[Stored items]
|---|

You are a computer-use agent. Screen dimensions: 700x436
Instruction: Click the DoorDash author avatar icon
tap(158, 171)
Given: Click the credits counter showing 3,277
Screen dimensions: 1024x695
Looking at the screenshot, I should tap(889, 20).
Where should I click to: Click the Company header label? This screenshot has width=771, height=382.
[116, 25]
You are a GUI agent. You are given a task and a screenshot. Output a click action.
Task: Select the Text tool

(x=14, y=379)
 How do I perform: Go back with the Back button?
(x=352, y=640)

|---|

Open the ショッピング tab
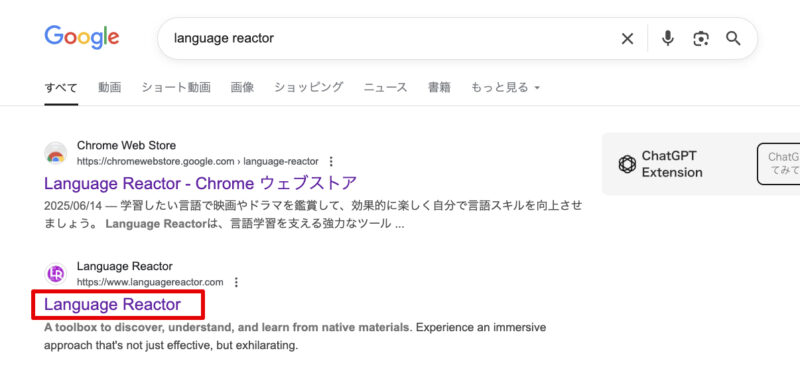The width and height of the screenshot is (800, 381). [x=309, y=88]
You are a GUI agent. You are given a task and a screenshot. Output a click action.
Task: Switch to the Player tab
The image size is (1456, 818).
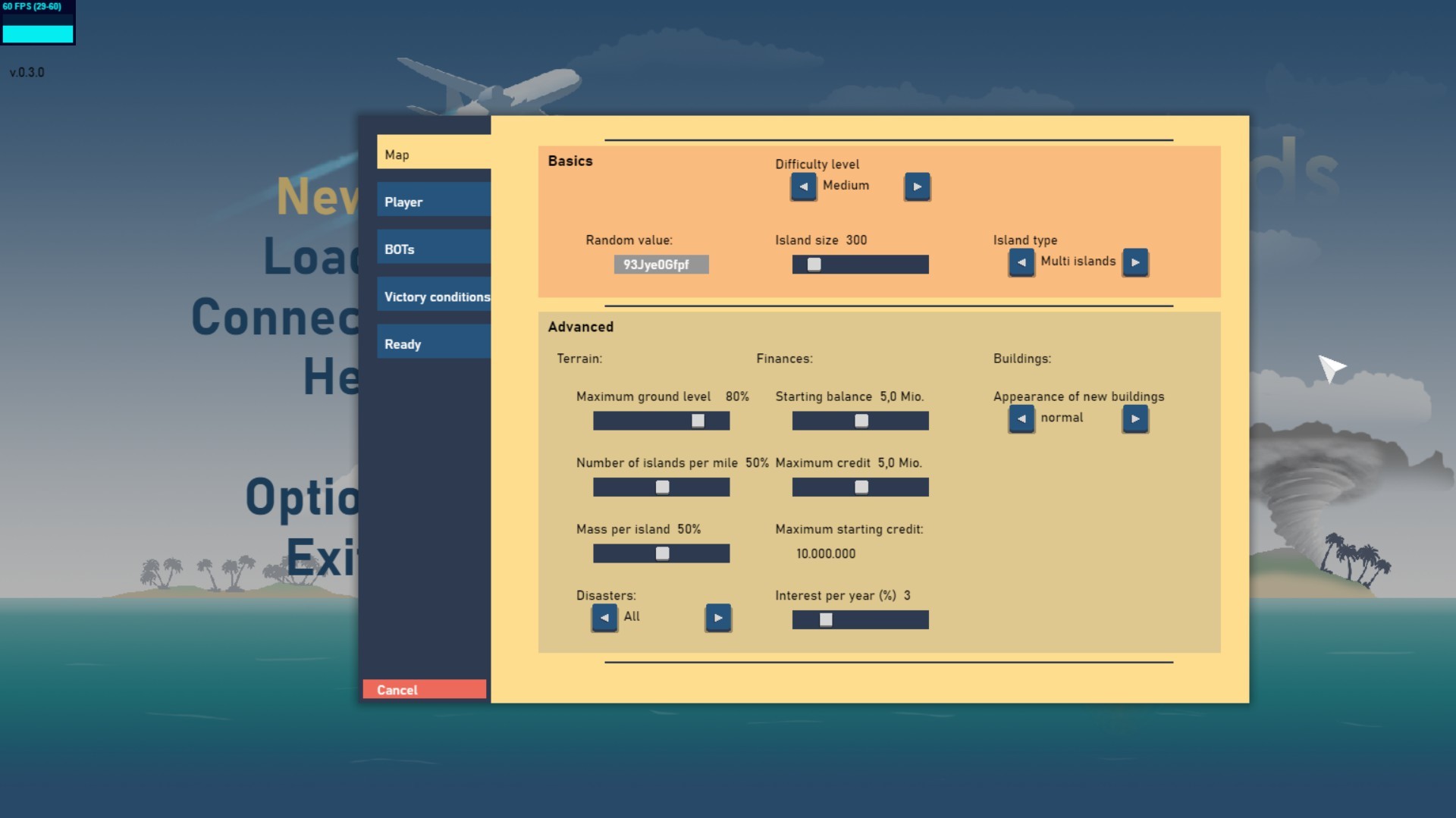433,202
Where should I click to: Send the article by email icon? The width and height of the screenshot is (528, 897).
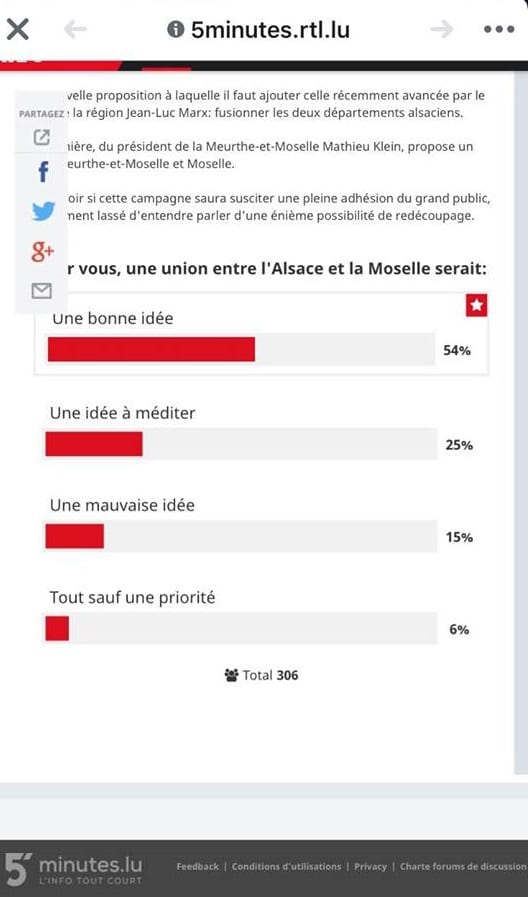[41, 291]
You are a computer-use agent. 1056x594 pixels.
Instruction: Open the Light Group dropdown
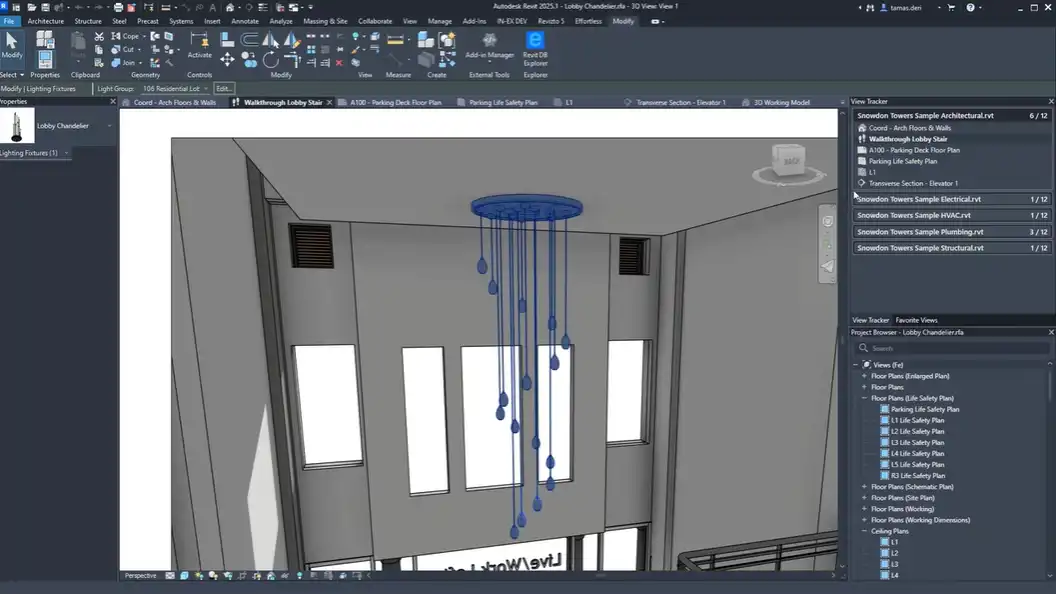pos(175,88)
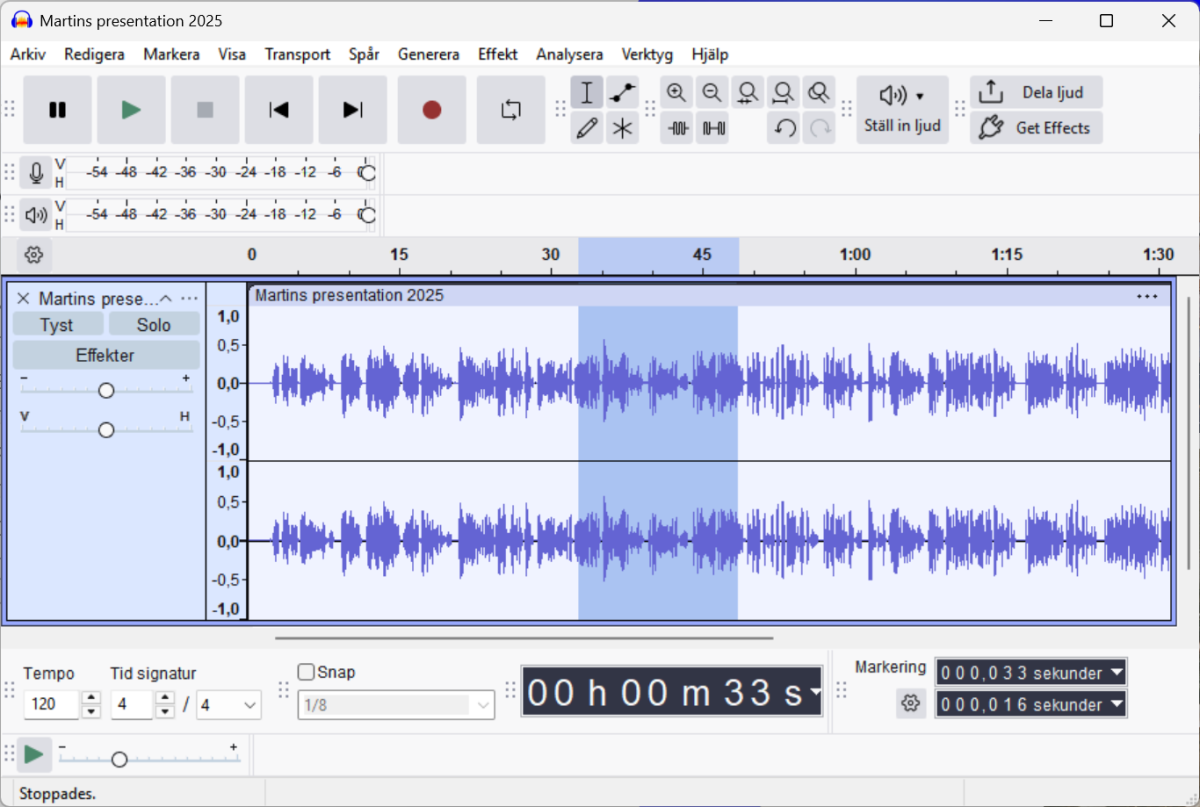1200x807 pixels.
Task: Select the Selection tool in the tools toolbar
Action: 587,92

|---|

| What needs to be done |
Scanning the data above, copy out every line where "computer" is found.

| Solution |
You are a computer-use agent. Screen dimensions: 700x436
You are a computer-use agent. 1056x594 pixels.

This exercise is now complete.